EXERCISE INSTRUCTIONS
Rewrite the lines beginning with the line that contains "Describe the element at coordinates (140, 1757)" and continuing through the line that contains "coordinates (61, 224).", replacing "element" with "item" and leaving everything else unchanged.

Stored entries

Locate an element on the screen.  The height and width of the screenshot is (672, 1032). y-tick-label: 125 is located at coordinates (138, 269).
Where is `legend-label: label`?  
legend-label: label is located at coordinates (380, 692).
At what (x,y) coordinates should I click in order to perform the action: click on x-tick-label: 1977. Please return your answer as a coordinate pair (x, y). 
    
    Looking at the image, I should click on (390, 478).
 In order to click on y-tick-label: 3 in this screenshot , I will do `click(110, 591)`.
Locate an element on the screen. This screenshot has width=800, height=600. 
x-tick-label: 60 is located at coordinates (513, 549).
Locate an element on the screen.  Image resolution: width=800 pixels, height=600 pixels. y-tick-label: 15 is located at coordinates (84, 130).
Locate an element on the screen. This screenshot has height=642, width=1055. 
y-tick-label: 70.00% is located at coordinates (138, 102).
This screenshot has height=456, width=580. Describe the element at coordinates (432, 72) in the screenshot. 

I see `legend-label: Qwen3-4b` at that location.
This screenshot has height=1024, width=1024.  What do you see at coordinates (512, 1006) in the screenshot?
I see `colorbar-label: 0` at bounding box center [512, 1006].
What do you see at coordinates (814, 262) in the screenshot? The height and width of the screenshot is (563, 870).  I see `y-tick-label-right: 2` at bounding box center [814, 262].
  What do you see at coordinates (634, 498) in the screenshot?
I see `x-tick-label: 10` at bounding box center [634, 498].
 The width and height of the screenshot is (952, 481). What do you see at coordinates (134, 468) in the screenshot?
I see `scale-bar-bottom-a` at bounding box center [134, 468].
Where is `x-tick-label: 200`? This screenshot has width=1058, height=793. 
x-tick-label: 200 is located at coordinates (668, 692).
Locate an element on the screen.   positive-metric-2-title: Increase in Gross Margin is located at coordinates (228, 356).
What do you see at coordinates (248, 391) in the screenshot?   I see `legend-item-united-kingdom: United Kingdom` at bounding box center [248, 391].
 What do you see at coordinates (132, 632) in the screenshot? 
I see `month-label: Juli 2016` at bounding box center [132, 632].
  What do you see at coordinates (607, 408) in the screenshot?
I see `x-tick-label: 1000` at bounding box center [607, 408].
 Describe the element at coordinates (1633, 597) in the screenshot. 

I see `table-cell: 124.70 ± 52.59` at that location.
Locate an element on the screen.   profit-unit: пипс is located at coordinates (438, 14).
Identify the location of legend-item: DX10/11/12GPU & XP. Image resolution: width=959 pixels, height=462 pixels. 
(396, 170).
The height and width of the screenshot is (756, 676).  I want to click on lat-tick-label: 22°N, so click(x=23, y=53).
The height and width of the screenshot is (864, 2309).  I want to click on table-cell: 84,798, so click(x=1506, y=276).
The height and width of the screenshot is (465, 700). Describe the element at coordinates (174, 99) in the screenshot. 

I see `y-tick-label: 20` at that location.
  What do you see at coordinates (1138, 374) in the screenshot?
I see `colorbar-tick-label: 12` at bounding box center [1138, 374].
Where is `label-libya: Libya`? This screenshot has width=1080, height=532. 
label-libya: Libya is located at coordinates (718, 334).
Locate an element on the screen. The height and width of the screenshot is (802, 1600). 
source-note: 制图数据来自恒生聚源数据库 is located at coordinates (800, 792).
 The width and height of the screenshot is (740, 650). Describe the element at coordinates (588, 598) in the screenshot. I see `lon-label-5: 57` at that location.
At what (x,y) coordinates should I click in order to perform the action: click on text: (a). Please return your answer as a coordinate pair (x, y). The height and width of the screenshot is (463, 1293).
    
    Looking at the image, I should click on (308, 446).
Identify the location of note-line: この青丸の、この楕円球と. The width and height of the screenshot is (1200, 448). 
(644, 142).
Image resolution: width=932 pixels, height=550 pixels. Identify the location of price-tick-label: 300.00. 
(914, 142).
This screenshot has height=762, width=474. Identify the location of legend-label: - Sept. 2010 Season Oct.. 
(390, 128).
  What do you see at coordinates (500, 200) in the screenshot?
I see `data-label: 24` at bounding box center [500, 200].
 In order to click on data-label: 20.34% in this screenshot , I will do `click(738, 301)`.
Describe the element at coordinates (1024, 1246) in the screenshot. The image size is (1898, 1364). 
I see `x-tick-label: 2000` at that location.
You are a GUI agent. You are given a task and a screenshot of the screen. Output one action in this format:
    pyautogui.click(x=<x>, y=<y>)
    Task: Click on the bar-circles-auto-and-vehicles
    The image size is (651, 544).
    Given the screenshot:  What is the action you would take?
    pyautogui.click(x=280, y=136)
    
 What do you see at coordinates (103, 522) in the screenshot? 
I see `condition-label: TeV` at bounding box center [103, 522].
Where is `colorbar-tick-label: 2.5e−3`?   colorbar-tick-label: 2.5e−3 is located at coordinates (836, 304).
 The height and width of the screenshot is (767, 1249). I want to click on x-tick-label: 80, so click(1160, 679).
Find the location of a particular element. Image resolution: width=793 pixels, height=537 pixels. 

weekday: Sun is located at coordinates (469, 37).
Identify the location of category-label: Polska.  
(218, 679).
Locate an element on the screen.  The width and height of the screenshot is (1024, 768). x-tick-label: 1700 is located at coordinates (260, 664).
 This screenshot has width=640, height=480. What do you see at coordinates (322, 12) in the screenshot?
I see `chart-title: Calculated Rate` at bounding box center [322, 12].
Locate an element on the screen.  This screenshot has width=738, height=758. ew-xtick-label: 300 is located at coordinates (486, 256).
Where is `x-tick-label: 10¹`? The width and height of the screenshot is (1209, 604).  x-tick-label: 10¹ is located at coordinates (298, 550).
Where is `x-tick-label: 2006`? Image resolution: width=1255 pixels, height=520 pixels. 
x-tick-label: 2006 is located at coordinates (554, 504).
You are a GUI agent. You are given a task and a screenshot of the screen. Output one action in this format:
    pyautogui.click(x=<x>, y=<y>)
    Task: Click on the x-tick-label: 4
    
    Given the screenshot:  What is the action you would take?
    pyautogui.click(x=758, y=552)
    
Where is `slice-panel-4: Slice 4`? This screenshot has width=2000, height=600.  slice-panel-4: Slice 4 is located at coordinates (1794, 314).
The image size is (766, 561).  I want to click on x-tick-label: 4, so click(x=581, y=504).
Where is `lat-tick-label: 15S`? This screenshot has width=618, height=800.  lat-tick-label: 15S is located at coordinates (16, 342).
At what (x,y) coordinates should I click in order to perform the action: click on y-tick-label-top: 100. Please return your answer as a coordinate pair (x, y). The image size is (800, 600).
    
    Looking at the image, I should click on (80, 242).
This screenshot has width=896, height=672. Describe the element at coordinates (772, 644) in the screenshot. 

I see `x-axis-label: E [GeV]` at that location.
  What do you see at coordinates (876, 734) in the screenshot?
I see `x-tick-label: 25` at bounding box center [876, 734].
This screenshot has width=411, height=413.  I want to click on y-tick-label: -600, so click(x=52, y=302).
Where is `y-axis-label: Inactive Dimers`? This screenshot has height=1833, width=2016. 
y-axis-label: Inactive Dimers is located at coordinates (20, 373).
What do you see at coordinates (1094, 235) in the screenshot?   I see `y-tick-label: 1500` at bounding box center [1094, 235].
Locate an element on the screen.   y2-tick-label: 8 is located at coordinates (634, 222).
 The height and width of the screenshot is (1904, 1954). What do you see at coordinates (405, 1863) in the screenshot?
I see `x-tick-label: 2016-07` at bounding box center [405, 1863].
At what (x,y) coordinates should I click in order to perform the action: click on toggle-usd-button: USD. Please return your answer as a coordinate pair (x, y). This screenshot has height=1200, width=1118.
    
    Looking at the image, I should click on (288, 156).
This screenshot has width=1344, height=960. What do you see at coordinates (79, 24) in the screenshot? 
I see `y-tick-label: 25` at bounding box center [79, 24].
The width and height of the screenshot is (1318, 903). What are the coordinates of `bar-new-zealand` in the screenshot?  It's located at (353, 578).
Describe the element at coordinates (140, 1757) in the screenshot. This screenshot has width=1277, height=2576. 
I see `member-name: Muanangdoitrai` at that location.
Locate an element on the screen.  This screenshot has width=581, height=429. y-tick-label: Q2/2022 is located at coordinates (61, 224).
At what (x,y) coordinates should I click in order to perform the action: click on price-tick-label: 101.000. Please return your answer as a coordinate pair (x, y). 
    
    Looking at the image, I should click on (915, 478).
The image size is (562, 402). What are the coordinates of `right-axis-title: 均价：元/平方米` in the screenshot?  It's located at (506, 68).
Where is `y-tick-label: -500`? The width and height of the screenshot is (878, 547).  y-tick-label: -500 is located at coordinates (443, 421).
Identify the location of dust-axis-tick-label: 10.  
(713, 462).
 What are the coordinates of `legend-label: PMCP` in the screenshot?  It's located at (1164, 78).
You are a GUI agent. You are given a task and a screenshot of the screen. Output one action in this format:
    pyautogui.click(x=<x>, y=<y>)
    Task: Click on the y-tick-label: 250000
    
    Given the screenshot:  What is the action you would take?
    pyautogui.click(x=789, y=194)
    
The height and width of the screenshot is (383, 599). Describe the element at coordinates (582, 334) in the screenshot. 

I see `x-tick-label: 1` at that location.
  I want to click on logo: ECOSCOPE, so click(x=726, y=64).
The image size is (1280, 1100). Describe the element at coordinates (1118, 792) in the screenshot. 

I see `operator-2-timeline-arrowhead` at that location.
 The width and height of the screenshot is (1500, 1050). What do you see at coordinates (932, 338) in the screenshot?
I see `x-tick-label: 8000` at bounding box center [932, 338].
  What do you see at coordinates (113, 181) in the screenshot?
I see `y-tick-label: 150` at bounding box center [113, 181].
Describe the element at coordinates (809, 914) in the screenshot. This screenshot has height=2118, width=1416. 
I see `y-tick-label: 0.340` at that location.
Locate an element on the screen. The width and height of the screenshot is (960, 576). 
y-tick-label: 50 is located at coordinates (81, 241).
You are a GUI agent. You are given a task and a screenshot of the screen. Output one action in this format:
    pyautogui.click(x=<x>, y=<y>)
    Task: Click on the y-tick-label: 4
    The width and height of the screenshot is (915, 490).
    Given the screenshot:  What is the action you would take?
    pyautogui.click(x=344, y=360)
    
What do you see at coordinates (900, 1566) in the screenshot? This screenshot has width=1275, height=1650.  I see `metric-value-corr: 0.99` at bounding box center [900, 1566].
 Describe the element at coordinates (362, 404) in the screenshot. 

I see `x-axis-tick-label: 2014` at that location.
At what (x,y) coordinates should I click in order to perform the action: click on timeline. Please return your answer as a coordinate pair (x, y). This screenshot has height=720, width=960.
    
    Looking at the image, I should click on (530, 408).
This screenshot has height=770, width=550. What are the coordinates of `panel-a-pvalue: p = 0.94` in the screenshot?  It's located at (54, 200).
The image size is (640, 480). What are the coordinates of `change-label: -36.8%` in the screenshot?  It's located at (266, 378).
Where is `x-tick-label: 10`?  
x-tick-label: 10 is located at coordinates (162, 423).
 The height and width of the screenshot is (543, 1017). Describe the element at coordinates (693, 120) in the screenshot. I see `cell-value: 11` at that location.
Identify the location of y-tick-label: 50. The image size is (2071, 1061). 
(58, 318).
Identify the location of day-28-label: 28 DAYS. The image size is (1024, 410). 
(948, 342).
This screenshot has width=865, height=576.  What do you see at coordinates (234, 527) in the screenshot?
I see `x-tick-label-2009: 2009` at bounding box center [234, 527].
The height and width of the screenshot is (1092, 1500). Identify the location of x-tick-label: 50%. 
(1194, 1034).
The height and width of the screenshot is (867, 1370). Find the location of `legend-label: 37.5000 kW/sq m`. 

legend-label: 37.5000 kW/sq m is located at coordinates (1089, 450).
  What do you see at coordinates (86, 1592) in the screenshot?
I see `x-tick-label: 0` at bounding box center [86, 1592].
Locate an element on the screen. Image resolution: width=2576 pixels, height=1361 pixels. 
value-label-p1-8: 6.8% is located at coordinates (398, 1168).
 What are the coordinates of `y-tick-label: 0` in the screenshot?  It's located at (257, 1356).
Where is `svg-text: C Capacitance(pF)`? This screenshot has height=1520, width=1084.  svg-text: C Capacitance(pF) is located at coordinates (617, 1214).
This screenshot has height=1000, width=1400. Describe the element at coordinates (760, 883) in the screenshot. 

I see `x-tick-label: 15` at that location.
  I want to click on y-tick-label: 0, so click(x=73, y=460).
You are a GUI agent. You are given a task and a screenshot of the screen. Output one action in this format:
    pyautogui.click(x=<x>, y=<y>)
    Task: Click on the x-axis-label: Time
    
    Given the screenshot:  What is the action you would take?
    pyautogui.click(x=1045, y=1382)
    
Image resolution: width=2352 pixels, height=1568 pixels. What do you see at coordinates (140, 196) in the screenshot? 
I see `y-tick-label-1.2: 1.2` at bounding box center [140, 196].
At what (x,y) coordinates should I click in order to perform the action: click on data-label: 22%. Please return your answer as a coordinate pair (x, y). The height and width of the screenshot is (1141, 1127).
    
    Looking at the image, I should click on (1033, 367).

ANSWER TO THIS EXERCISE
Describe the item at coordinates (140, 1757) in the screenshot. This screenshot has width=1277, height=2576. 
I see `member-name: Muanangdoitrai` at that location.
Locate an item on the screen.  This screenshot has width=581, height=429. y-tick-label: Q2/2022 is located at coordinates (61, 224).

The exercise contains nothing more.